[Stored records]

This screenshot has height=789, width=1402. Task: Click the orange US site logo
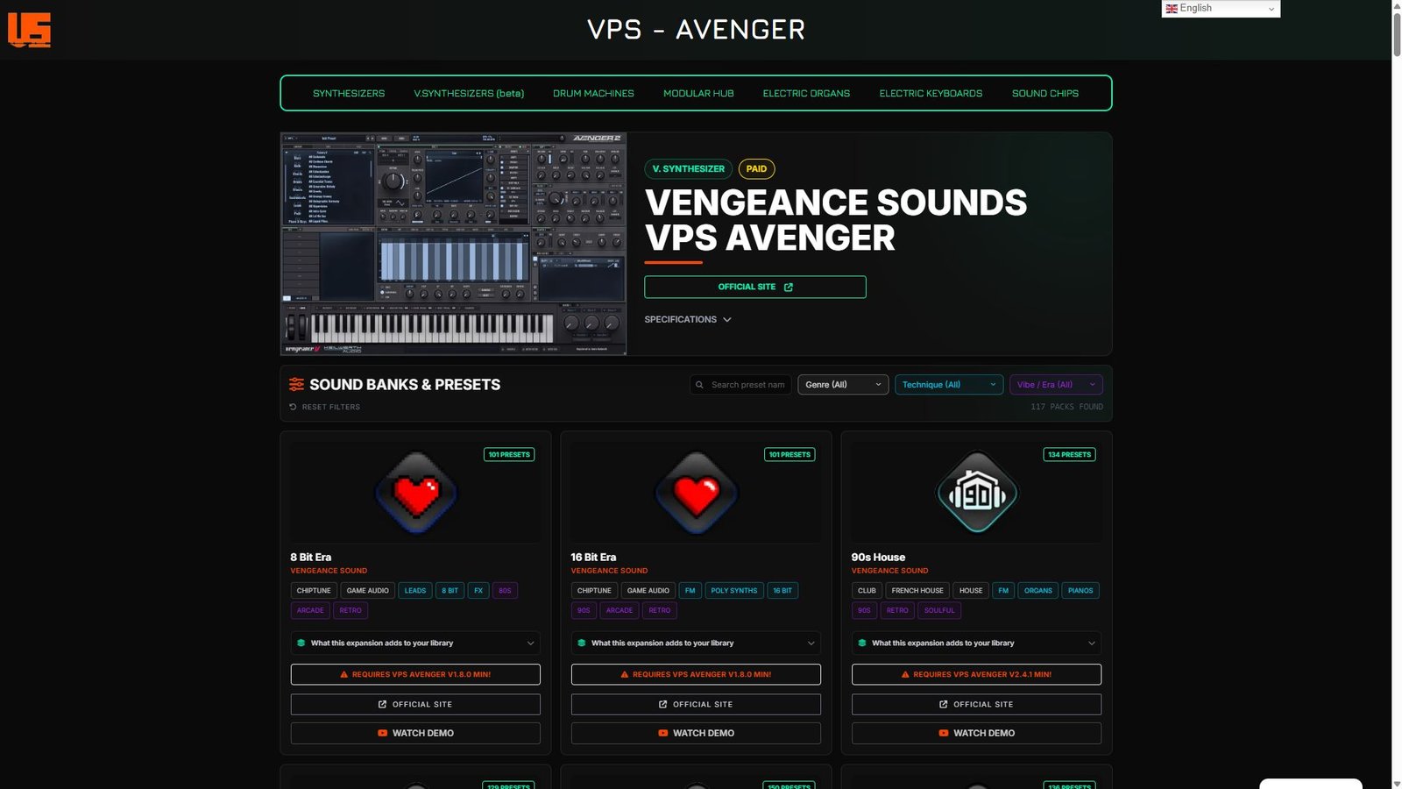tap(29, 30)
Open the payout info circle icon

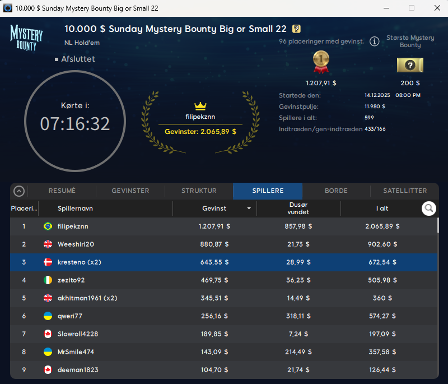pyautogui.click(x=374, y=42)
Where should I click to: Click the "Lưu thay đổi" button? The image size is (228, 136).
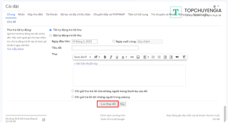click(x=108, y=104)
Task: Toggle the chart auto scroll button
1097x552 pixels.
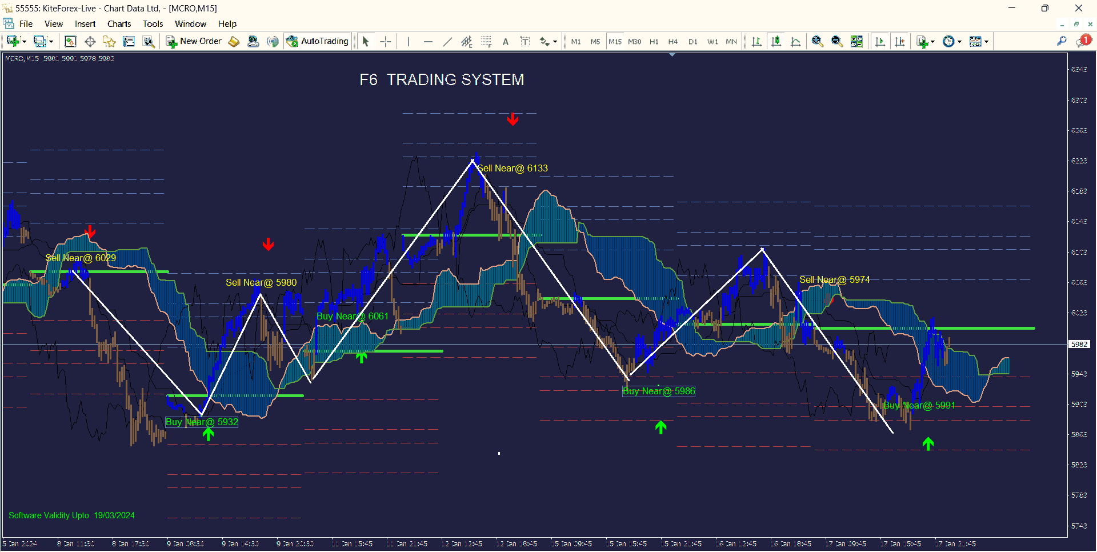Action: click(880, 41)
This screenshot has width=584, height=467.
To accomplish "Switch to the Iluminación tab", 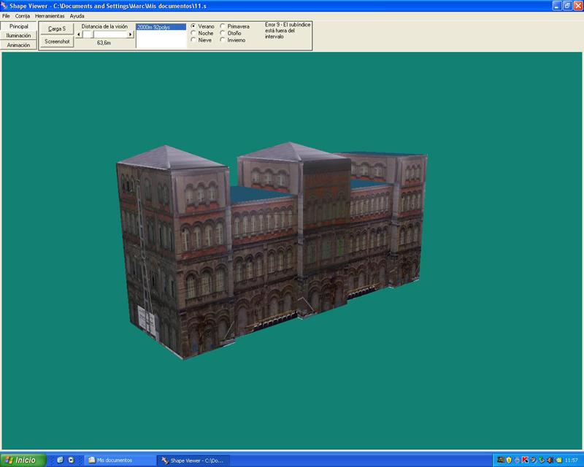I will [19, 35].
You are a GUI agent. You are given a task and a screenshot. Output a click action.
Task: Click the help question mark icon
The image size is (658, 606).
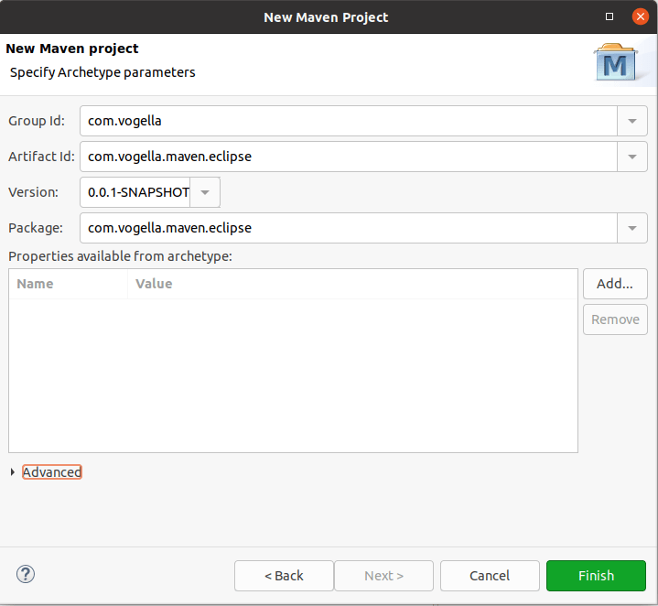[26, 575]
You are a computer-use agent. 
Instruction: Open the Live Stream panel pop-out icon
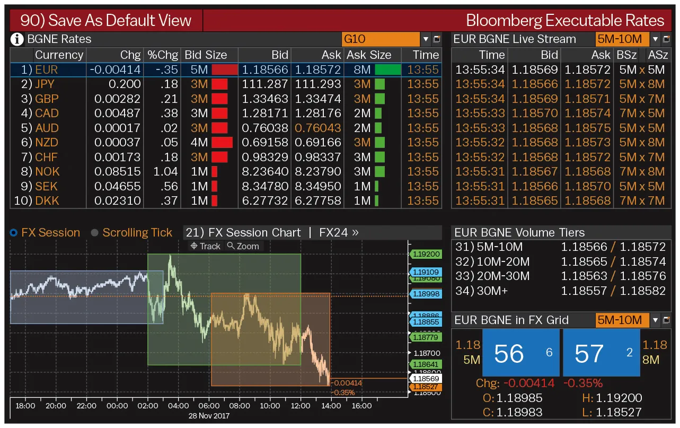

==

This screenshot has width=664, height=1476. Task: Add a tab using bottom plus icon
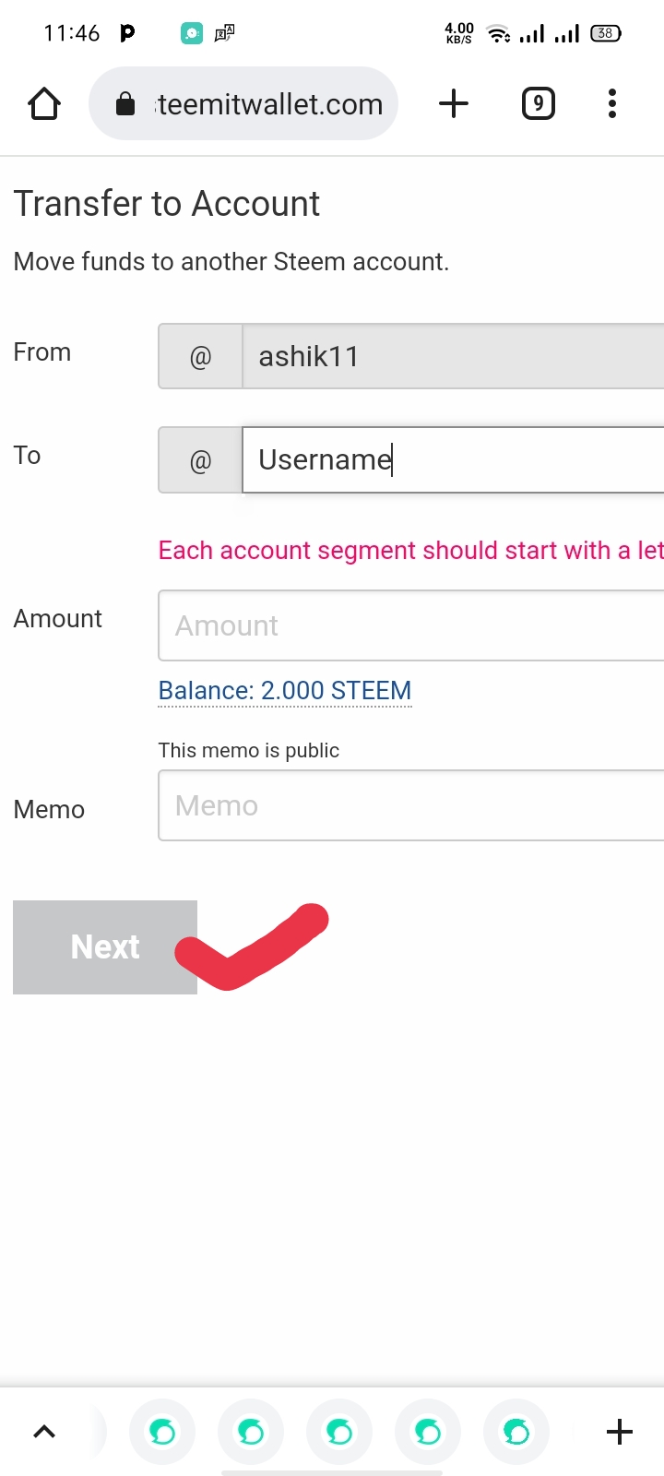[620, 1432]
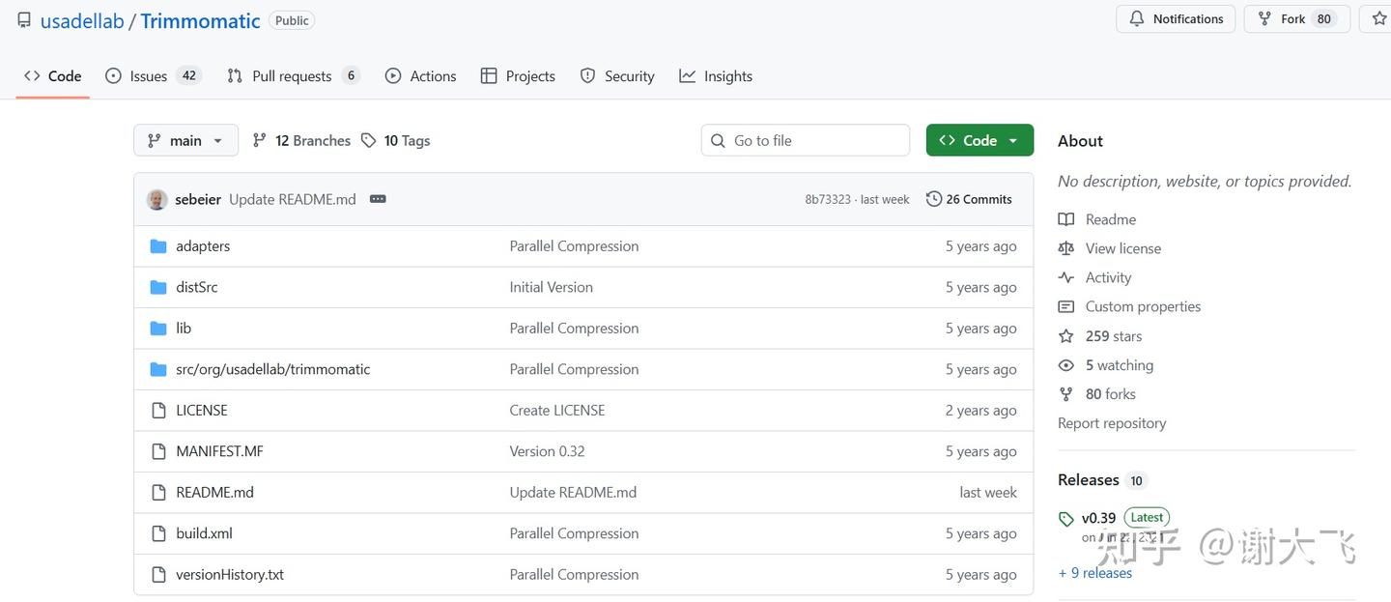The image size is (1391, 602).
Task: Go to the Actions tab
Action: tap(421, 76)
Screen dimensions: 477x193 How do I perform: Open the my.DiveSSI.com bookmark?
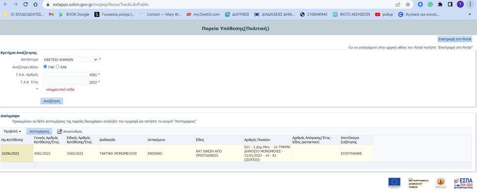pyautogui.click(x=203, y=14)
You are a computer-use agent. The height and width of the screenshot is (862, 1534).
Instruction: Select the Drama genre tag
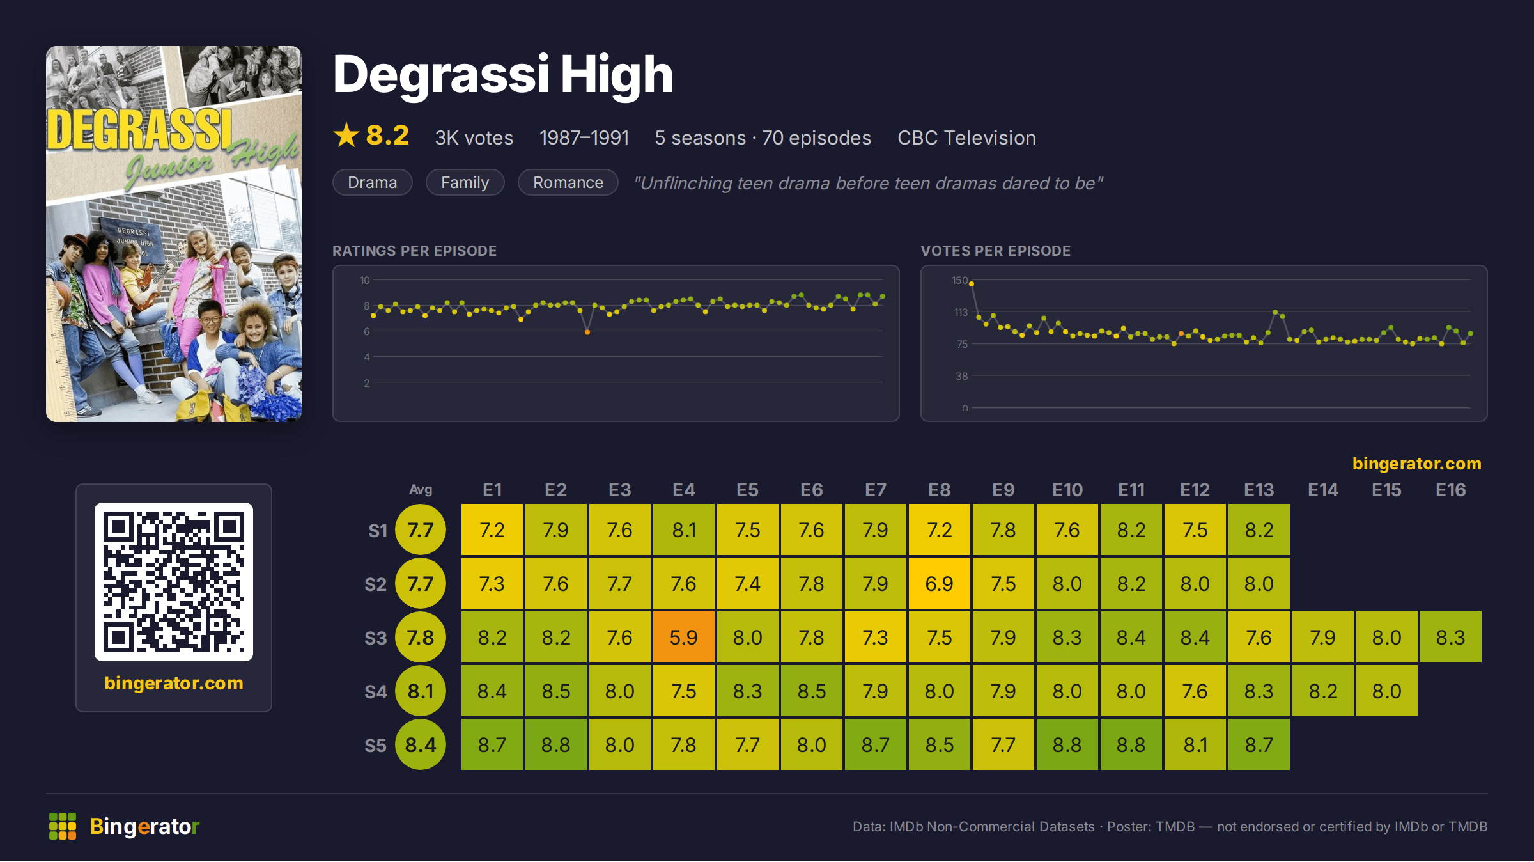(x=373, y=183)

--

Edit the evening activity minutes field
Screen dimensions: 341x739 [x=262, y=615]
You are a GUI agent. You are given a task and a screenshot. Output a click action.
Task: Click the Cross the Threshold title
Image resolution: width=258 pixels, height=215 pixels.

§ **Exercise aim**: Within the data above, how many lines include "computer"? The number alone is the answer.

§ **Finished task**: 2